§ Data to examine:
= Beginning of Section =
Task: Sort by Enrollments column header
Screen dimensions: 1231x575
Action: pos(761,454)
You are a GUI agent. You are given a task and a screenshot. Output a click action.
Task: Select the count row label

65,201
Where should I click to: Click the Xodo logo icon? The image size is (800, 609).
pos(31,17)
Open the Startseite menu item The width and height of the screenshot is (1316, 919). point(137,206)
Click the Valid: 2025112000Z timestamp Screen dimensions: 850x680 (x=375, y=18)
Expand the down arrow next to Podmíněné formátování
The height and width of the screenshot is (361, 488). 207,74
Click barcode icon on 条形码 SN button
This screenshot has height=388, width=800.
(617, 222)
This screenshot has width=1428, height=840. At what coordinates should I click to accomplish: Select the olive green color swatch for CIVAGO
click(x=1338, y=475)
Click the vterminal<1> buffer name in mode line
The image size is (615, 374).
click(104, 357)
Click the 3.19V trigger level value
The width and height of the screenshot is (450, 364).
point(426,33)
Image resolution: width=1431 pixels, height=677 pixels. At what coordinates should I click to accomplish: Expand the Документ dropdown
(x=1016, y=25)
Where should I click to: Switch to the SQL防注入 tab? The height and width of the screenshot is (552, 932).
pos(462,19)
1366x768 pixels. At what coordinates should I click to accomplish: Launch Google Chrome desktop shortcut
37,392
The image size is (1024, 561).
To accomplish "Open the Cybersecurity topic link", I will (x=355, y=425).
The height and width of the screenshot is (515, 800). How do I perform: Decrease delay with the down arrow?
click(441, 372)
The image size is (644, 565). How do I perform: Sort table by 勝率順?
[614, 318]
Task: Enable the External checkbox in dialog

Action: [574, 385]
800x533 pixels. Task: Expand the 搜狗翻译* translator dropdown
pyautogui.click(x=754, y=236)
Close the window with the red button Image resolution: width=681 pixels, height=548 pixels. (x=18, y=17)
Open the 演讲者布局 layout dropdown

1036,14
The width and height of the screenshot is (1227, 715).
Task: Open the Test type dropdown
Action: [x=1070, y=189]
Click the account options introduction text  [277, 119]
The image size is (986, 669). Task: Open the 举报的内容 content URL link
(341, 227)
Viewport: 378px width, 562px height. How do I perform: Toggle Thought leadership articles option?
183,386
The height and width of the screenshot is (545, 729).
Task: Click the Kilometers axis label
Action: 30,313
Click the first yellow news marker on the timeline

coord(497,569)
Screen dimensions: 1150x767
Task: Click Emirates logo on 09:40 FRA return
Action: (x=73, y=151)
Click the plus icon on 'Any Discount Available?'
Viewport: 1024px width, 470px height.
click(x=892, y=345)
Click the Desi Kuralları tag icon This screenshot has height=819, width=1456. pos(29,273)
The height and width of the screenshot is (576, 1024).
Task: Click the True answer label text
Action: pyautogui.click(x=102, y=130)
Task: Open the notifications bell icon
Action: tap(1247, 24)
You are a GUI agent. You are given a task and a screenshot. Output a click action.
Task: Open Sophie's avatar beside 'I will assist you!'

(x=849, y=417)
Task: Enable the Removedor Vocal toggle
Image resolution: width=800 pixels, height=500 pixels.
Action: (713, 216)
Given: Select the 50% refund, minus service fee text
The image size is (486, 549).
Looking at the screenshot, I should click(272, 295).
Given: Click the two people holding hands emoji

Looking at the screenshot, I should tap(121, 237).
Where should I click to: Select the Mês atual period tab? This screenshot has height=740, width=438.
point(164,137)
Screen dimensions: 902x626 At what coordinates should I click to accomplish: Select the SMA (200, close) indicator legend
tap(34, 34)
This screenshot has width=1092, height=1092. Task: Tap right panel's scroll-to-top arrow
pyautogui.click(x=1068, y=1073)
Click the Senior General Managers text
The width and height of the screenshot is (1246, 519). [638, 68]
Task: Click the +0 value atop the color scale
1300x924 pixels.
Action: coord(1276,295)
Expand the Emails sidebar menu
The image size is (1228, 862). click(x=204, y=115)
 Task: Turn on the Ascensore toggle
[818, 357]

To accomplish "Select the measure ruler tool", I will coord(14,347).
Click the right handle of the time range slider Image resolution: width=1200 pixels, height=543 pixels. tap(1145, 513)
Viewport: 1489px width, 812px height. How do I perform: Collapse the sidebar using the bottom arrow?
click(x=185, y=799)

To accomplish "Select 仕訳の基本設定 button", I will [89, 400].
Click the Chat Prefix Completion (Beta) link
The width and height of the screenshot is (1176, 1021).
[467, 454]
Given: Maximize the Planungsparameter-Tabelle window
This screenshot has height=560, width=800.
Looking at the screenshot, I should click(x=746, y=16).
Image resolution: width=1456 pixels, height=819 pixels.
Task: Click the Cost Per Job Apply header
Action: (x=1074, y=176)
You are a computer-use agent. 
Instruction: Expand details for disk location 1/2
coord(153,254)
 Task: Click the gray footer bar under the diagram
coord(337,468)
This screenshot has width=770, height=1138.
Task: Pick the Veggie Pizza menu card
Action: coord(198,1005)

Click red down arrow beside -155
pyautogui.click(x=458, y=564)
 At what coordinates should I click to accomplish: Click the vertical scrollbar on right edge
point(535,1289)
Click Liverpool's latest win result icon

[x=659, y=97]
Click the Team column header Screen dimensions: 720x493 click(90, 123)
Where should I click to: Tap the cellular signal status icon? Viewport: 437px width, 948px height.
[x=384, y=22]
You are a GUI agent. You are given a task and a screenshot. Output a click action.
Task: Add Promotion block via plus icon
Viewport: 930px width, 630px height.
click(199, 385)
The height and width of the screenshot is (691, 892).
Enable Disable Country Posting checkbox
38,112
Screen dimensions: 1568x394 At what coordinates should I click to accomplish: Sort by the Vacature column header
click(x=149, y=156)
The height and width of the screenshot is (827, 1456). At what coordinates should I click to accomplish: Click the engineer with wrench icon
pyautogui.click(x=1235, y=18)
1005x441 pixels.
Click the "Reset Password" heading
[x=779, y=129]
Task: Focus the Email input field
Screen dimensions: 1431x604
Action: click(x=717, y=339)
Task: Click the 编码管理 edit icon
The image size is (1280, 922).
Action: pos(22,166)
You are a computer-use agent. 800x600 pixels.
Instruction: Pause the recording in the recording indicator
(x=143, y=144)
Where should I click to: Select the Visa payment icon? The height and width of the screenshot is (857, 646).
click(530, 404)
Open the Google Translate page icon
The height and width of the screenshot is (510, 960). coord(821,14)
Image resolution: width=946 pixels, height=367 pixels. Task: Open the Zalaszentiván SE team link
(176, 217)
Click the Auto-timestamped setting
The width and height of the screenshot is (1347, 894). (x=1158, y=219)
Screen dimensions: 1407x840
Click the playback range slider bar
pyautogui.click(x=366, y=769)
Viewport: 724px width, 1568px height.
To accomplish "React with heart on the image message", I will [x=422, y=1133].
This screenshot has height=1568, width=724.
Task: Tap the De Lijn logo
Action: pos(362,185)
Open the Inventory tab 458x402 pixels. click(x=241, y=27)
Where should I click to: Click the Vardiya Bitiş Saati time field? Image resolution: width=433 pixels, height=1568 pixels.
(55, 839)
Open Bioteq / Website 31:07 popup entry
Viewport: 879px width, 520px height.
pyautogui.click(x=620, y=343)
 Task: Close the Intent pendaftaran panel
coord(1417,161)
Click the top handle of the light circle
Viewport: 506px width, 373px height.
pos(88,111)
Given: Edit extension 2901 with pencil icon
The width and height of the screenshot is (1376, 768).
= End of Section =
§ Problem to solve:
Beginning with the opening line and ending with the final one, transcribe the material exactly.

§ Answer to the problem:
Task: Sort by Enrollments column header
Screen dimensions: 1231x575
Action: pos(761,454)
You are a GUI agent. You are given a task and a screenshot. Output a click action.
Task: Select the count row label

65,201
Where should I click to: Click the Xodo logo icon? The image size is (800, 609).
pos(31,17)
Open the Startseite menu item The width and height of the screenshot is (1316, 919). point(137,206)
Click the Valid: 2025112000Z timestamp Screen dimensions: 850x680 (x=375, y=18)
Expand the down arrow next to Podmíněné formátování
The height and width of the screenshot is (361, 488). 207,74
Click barcode icon on 条形码 SN button
This screenshot has height=388, width=800.
(617, 222)
This screenshot has width=1428, height=840. At what coordinates should I click to accomplish: Select the olive green color swatch for CIVAGO
click(x=1338, y=475)
Click the vterminal<1> buffer name in mode line
The image size is (615, 374).
click(104, 357)
Click the 3.19V trigger level value
The width and height of the screenshot is (450, 364).
point(426,33)
Image resolution: width=1431 pixels, height=677 pixels. At what coordinates should I click to accomplish: Expand the Документ dropdown
(x=1016, y=25)
Where should I click to: Switch to the SQL防注入 tab? The height and width of the screenshot is (552, 932).
pos(462,19)
1366x768 pixels. At what coordinates should I click to accomplish: Launch Google Chrome desktop shortcut
37,392
The image size is (1024, 561).
To accomplish "Open the Cybersecurity topic link", I will (x=355, y=425).
The height and width of the screenshot is (515, 800). How do I perform: Decrease delay with the down arrow?
click(441, 372)
The image size is (644, 565). How do I perform: Sort table by 勝率順?
[614, 318]
Task: Enable the External checkbox in dialog

Action: [574, 385]
800x533 pixels. Task: Expand the 搜狗翻译* translator dropdown
pyautogui.click(x=754, y=236)
Close the window with the red button Image resolution: width=681 pixels, height=548 pixels. (x=18, y=17)
Open the 演讲者布局 layout dropdown

1036,14
The width and height of the screenshot is (1227, 715).
Task: Open the Test type dropdown
Action: [x=1070, y=189]
Click the account options introduction text  [277, 119]
The image size is (986, 669). Task: Open the 举报的内容 content URL link
(341, 227)
Viewport: 378px width, 562px height. How do I perform: Toggle Thought leadership articles option?
183,386
The height and width of the screenshot is (545, 729).
Task: Click the Kilometers axis label
Action: 30,313
Click the first yellow news marker on the timeline

coord(497,569)
Screen dimensions: 1150x767
Task: Click Emirates logo on 09:40 FRA return
Action: (x=73, y=151)
Click the plus icon on 'Any Discount Available?'
Viewport: 1024px width, 470px height.
click(x=892, y=345)
Click the Desi Kuralları tag icon This screenshot has height=819, width=1456. pos(29,273)
The height and width of the screenshot is (576, 1024).
Task: Click the True answer label text
Action: pyautogui.click(x=102, y=130)
Task: Open the notifications bell icon
Action: tap(1247, 24)
You are a GUI agent. You are given a task and a screenshot. Output a click action.
Task: Open Sophie's avatar beside 'I will assist you!'

(x=849, y=417)
Task: Enable the Removedor Vocal toggle
Image resolution: width=800 pixels, height=500 pixels.
Action: (713, 216)
Given: Select the 50% refund, minus service fee text
The image size is (486, 549).
Looking at the screenshot, I should click(272, 295).
Given: Click the two people holding hands emoji

Looking at the screenshot, I should tap(121, 237).
Where should I click to: Select the Mês atual period tab? This screenshot has height=740, width=438.
point(164,137)
Screen dimensions: 902x626 At what coordinates should I click to accomplish: Select the SMA (200, close) indicator legend
tap(34, 34)
This screenshot has width=1092, height=1092. Task: Tap right panel's scroll-to-top arrow
pyautogui.click(x=1068, y=1073)
Click the Senior General Managers text
The width and height of the screenshot is (1246, 519). [638, 68]
Task: Click the +0 value atop the color scale
1300x924 pixels.
Action: coord(1276,295)
Expand the Emails sidebar menu
The image size is (1228, 862). click(x=204, y=115)
 Task: Turn on the Ascensore toggle
[818, 357]

To accomplish "Select the measure ruler tool", I will coord(14,347).
Click the right handle of the time range slider Image resolution: width=1200 pixels, height=543 pixels. tap(1145, 513)
Viewport: 1489px width, 812px height. How do I perform: Collapse the sidebar using the bottom arrow?
click(x=185, y=799)

To accomplish "Select 仕訳の基本設定 button", I will [89, 400].
Click the Chat Prefix Completion (Beta) link
The width and height of the screenshot is (1176, 1021).
[467, 454]
Given: Maximize the Planungsparameter-Tabelle window
This screenshot has height=560, width=800.
Looking at the screenshot, I should click(x=746, y=16).
Image resolution: width=1456 pixels, height=819 pixels.
Task: Click the Cost Per Job Apply header
Action: (x=1074, y=176)
You are a computer-use agent. 
Instruction: Expand details for disk location 1/2
coord(153,254)
 Task: Click the gray footer bar under the diagram
coord(337,468)
This screenshot has width=770, height=1138.
Task: Pick the Veggie Pizza menu card
Action: coord(198,1005)

Click red down arrow beside -155
pyautogui.click(x=458, y=564)
 At what coordinates should I click to accomplish: Click the vertical scrollbar on right edge
point(535,1289)
Click Liverpool's latest win result icon

[x=659, y=97]
Click the Team column header Screen dimensions: 720x493 click(90, 123)
Where should I click to: Tap the cellular signal status icon? Viewport: 437px width, 948px height.
[x=384, y=22]
You are a GUI agent. You are given a task and a screenshot. Output a click action.
Task: Add Promotion block via plus icon
Viewport: 930px width, 630px height.
click(199, 385)
The height and width of the screenshot is (691, 892).
Enable Disable Country Posting checkbox
38,112
Screen dimensions: 1568x394 At what coordinates should I click to accomplish: Sort by the Vacature column header
click(x=149, y=156)
The height and width of the screenshot is (827, 1456). At what coordinates should I click to accomplish: Click the engineer with wrench icon
pyautogui.click(x=1235, y=18)
1005x441 pixels.
Click the "Reset Password" heading
[x=779, y=129]
Task: Focus the Email input field
Screen dimensions: 1431x604
Action: click(x=717, y=339)
Task: Click the 编码管理 edit icon
The image size is (1280, 922).
Action: pos(22,166)
You are a computer-use agent. 800x600 pixels.
Instruction: Pause the recording in the recording indicator
(x=143, y=144)
Where should I click to: Select the Visa payment icon? The height and width of the screenshot is (857, 646).
click(530, 404)
Open the Google Translate page icon
The height and width of the screenshot is (510, 960). coord(821,14)
Image resolution: width=946 pixels, height=367 pixels. Task: Open the Zalaszentiván SE team link
(176, 217)
Click the Auto-timestamped setting
The width and height of the screenshot is (1347, 894). (x=1158, y=219)
Screen dimensions: 1407x840
Click the playback range slider bar
pyautogui.click(x=366, y=769)
Viewport: 724px width, 1568px height.
To accomplish "React with heart on the image message", I will [x=422, y=1133].
This screenshot has height=1568, width=724.
Task: Tap the De Lijn logo
Action: pos(362,185)
Open the Inventory tab 458x402 pixels. click(x=241, y=27)
Where should I click to: Click the Vardiya Bitiş Saati time field? Image resolution: width=433 pixels, height=1568 pixels.
(55, 839)
Open Bioteq / Website 31:07 popup entry
Viewport: 879px width, 520px height.
pyautogui.click(x=620, y=343)
 Task: Close the Intent pendaftaran panel
coord(1417,161)
Click the top handle of the light circle
Viewport: 506px width, 373px height.
pos(88,111)
Given: Edit extension 2901 with pencil icon
The width and height of the screenshot is (1376, 768).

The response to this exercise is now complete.